→ **WHAT YOU SHOULD DO**:
For every line in the data below that contains "will", copy the line.

┄┄┄┄┄┄┄┄┄┄

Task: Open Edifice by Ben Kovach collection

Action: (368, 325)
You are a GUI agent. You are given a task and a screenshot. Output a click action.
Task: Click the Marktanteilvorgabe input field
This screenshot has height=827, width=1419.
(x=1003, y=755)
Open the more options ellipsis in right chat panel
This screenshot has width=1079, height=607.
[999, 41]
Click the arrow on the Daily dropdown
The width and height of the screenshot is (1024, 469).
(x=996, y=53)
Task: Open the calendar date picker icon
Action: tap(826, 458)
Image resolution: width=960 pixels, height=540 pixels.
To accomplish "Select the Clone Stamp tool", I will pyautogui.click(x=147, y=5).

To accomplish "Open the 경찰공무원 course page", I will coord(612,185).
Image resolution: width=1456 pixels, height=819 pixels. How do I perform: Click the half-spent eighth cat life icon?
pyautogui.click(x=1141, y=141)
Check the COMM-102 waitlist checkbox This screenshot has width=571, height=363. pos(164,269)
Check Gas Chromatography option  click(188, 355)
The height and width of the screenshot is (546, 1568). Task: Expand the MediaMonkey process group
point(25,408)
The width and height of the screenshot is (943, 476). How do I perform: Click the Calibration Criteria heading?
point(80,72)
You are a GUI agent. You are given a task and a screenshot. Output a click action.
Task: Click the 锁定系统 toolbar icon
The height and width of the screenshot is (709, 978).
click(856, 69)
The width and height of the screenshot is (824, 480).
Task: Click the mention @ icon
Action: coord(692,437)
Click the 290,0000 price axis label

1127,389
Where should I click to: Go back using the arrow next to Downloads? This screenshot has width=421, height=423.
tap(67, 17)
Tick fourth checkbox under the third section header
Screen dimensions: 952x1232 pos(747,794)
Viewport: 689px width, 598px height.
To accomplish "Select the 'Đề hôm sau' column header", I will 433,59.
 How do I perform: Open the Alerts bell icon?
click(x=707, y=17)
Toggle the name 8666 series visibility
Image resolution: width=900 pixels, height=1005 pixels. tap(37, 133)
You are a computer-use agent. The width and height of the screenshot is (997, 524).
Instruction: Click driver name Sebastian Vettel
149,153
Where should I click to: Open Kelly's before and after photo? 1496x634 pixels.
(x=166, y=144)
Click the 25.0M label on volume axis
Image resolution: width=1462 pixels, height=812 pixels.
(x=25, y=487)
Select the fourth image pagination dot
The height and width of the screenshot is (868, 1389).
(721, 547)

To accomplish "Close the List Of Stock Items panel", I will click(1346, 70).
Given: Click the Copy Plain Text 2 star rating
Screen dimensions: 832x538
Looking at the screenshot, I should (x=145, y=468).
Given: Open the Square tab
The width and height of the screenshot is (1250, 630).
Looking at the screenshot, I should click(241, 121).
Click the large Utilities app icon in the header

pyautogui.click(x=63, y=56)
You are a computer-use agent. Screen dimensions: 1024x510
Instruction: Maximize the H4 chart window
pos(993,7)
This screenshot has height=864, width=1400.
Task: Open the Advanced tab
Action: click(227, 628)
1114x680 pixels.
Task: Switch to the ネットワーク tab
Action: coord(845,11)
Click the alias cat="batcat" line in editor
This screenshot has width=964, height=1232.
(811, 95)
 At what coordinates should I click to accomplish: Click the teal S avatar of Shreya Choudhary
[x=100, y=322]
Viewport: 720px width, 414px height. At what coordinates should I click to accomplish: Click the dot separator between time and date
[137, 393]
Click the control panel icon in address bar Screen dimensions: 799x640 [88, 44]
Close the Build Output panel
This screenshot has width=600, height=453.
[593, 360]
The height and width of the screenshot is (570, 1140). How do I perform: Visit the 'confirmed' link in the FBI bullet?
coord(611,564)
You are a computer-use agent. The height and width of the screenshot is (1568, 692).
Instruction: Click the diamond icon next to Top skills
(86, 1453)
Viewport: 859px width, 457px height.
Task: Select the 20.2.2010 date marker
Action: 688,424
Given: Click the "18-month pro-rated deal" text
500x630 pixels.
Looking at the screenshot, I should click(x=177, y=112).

┄┄┄┄┄┄┄┄┄┄

→ **OUTPUT OF THE EXERCISE**:
To accomplish "Select the Clone Stamp tool", I will pyautogui.click(x=147, y=5).
To accomplish "Open the 경찰공무원 course page", I will coord(612,185).
To accomplish "Select the 'Đề hôm sau' column header", I will 433,59.
To accomplish "Close the List Of Stock Items panel", I will click(1346, 70).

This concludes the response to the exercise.